The Department of Nursing achieved Division status in 1972, and a year later faculty and students moved into their own building. According to a self-study report authored by Emerita Professor Gladys Word, the division’s move into its own building was an important step in that it helped give “physical campus visibility” to the program. Word’s report also indicated that the mid-1970s saw two important firsts for the nursing division: the program enrolled its first African-American and male students.
In 1980, the Division of Nursing received a charter from Sigma Theta Tau, the nursing honors society. One year later, the division achieved School status. Susan Bakewell-Sachs, the Carol Kuser Loser Dean of what is now called the School of Nursing, Health, and Exercise Science, said that enrollments in the school’s baccalaureate program mirrored national averages, hitting a high in the mid-1980s, declining, and then rebounding since 2000.
By 1997, the program had outgrown the old Nursing Building and moved into Paul Loser Hall.
Curriculum revisions were implemented several times during the program’s history. “Obviously our program is in a constant state of change as necessitated by nursing being a human science,” explained Professor Susan Boughn, who is in her 31st year of teaching at the College. “Nursing faculty constantly revise every aspect of their teaching, including content and process—be that in lectures, laboratories, and clinicals. If we didn’t, our patients and clients would die.”
“The lives of the healthcare-consuming public depend upon nursing programs being highly adaptable and fluid as they respond to an ever-increasing body of knowledge,” Boughn added.
Perhaps one of the biggest curriculum changes coincided with the College-wide academic transformation. For baccalaureate nursing students, transformation brought about an emphasis on computerized simulation as a learning and assessment tool.
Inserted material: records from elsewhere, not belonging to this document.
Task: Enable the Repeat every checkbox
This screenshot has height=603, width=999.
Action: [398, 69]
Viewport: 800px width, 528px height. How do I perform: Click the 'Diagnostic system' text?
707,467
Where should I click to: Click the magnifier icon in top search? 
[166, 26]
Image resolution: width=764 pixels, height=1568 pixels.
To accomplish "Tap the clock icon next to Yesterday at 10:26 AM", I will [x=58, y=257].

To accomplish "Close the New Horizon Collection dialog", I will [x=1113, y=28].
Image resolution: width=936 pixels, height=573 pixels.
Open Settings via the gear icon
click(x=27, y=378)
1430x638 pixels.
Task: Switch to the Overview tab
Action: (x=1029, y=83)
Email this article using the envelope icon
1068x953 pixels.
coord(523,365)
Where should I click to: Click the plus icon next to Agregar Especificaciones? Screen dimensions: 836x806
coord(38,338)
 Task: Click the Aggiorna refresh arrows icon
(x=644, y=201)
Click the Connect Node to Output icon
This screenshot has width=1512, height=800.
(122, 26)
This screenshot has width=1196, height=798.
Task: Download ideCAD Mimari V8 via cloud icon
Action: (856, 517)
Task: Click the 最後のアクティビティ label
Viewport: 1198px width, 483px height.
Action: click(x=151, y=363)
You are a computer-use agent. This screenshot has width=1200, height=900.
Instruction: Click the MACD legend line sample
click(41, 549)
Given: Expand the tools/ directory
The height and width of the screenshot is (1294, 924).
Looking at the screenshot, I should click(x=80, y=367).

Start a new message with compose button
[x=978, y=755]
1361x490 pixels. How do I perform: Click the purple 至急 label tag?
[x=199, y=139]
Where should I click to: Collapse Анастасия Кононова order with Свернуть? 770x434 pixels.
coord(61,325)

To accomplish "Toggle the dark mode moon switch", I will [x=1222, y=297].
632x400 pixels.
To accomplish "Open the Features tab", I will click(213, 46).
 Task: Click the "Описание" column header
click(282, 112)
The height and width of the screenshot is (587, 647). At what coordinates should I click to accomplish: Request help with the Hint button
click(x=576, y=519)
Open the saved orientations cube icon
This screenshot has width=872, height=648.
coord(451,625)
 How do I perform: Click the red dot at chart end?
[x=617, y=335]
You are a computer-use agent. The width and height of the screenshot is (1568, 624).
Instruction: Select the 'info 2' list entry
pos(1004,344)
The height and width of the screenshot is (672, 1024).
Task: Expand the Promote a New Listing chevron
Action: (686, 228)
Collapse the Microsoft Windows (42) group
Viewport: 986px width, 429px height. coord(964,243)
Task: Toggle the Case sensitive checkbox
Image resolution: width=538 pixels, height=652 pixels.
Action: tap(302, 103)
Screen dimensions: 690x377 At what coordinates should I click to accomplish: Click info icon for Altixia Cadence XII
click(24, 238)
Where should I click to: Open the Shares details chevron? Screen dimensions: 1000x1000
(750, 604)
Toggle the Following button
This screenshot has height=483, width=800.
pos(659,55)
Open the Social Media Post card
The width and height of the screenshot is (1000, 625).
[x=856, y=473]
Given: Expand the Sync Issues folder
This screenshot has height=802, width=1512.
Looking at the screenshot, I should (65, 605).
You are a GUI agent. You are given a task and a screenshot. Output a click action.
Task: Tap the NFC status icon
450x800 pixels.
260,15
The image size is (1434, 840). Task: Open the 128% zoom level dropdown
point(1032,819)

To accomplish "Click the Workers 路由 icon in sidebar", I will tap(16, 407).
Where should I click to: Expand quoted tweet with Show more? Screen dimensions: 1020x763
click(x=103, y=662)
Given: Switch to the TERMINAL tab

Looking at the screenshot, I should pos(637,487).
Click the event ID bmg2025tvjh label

Loser Hall’s state-of-the-art labs house a family of computer-controlled “Sim patients”—including a Sim woman that goes through labor and delivers a baby. (That’s quite a change from the early days when, Ennis recalled, she and fellow students used oranges to learn how to give injections.)
“Going into a patient’s room for the first time knowing that you’re going to make a physical impact upon their life is an extremely scary prospect” for nursing students, Meghan Farrell ’08 explained. “For me, working in the Sim labs helped prepare me for real-world experiences when dealing with patients [and] gave me confidence.”
One constant during the program’s 40 years has been the emphasis given to clinical experiences. “There is no way to replace students being in live patient-care settings…and a great deal of effort is put into ensuring quality experiences,” Bakewell-Sachs said. Since the program’s inception, students have been required to complete numerous clinical experiences as part of their studies. Today, TCNJ nursing students are placed at sites throughout Mercer, Hunterdon, Middlesex, Burlington, and Bucks Counties, Bakewell-Sachs said.
Bringing things full circle, Ennis, who is the coordinator of childbirth and parent education and a lactation consultant at Capital Health Systems in Trenton, said that almost every semester TCNJ nursing students are assigned to her hospital for clinical assignments.
“I tell them stories about how things were in my day and they’re often amazed,” Ennis said with a laugh.